The curtain couldn’t fall soon enough for me. With alarming suddenness, the slight pressure in my bladder had grown into a torment. I shut my eyes against it, afraid to move. Then I heard my mother trilling from the stage: “How do I get out of here?”
The lights came up at last and I zigzagged my way to the men’s, praying the hot dribble inside my leg wouldn’t turn into something more. I didn’t want to end up at Aunt Rita’s too. Finding an empty stall, draining myself, I thought for a mad instant of hiding there until the theater was empty and explorable, but knew I’d be found. My father, I was sure, could order up a special police squad whenever he wanted. Nothing to do, then, but thread through the forest of people and find him. At least there’d be chocolate waiting.
His suede shoes made him easy to locate; they matched the carpeting. He wanted opinions from me. I mumbled around my Hershey bar. This was no time for lenience, though, and he prompted me so fiercely I could barely keep up. A Saturday matinee, indeed. What had been offered as a rare treat turned out to be one more privilege earned through adherence to ceremony.
As the second act got under way, I was a determined little gut-squeezer. It would take plenty to make me fall for their pretending. I would follow Gordo’s lead, wedging myself in place like a one-man totem pole, taking it all in and giving nothing back. Coolly, I would tell Carla later on how I’d indulged the grownups. But all this went like dust before an angel’s sneeze when my mother reappeared.

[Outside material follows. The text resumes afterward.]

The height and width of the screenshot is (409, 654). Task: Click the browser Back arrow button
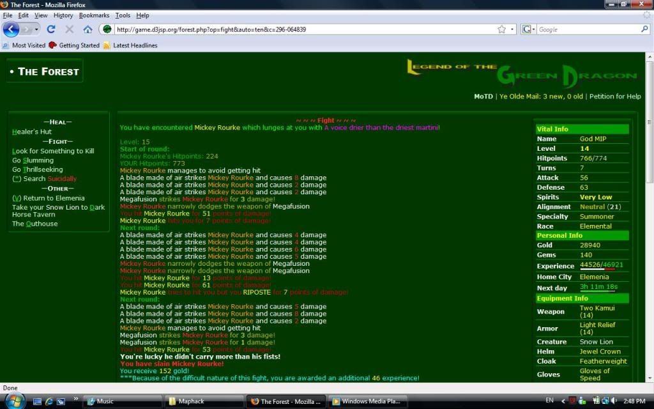coord(11,29)
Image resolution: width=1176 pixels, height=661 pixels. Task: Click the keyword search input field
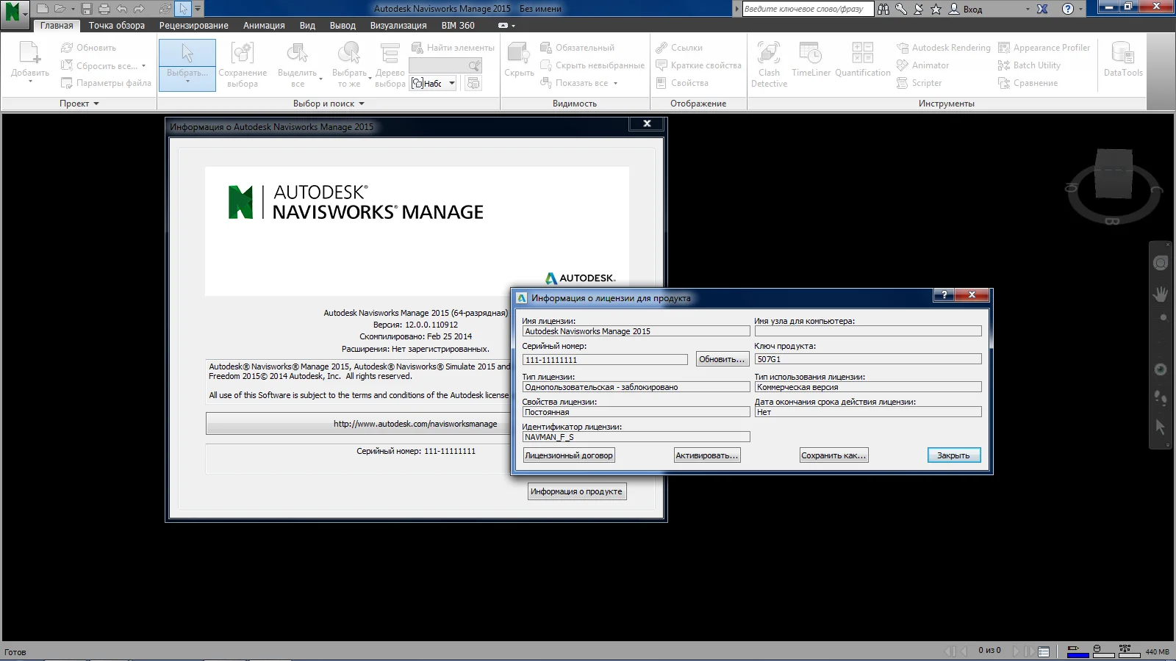(807, 9)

She floated in a strapless satin gown, hair a braided crown that revealed the pale column of her neck. Bright as her eyes, long earrings left glitter trails with every movement of her head. She looked like herself, but had become someone else. Her laughter was slow and low and filled the distance like an echo of itself. Edging forward, edging forward, I finally conked myself against a metal seatback and felt my eyes brim over with the vulgar distraction of pain. Band music spun on a phonograph and my mother danced with a younger woman back and forth across the artificial living room. I had never seen her move with such reckless grace.
Just as it had begun, with the suddenness of a detonation, this vivid interlude was finished. Lights blinked off, then on again, and the parade of dolls resumed. It was a mystery to me that such an abandoning didn’t empty the place. But the laughers laughed, the snoozers snoozed, and I watched while not watching, in the manner of someone who leafs all the way through a newspaper without picking up any news.

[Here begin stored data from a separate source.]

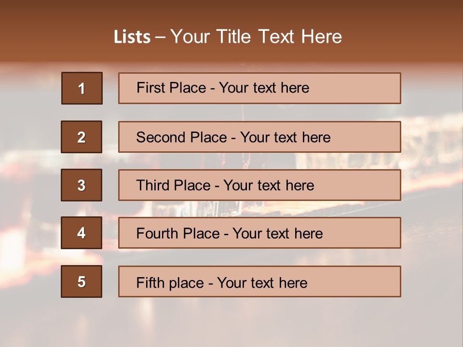The image size is (463, 347).
Task: Select the 'Second Place' label text
Action: (181, 137)
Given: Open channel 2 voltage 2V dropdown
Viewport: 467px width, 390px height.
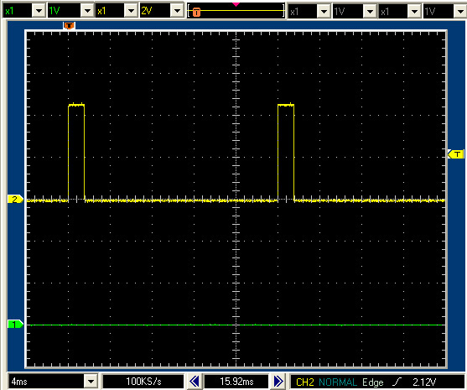Looking at the screenshot, I should coord(177,11).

After a while my teeth began to hurt from the effort of not seeing and the press of discomposure. I longed to peel back time, to rub out those few glory-radiating minutes of satin gown and low laugh, to save my mother. Because what could she do from her place of elevation but slip, trip, and fall into grayness? Into the sad kitchen where we knew her as reluctant wife and nervous mother who stared into the freezer, rummaged in drawers, talked to herself, was constantly looking over her shoulder: Where was it? Had it been there at all?
After she died, I saw how huge her own longings must have been. It was only on the altar of the raised proscenium that power drew near. She inhaled it through open pores; she swelled with it and rose like a balloon. But there came inevitably a closing line and a final light cue, and the inescapable return to the place where she flaked dried gravy off oven mitts, bandaged knuckles scraped against the cheese grater. What had to be learned was that, over the long run, short respites only deepened the agony. How do I get out of here? You find a place of warm, dark peace where the lights never dim and there is always another page of script: the inside of a television.
The next thing I noticed was the curtain call — all of them up there holding hands, grinning with what seemed to be embarrassment. And why not? My mother looked right at us and gave a small wave. I looked at the ceiling. Out in the street Gordo bought some flowers and put them in my hand.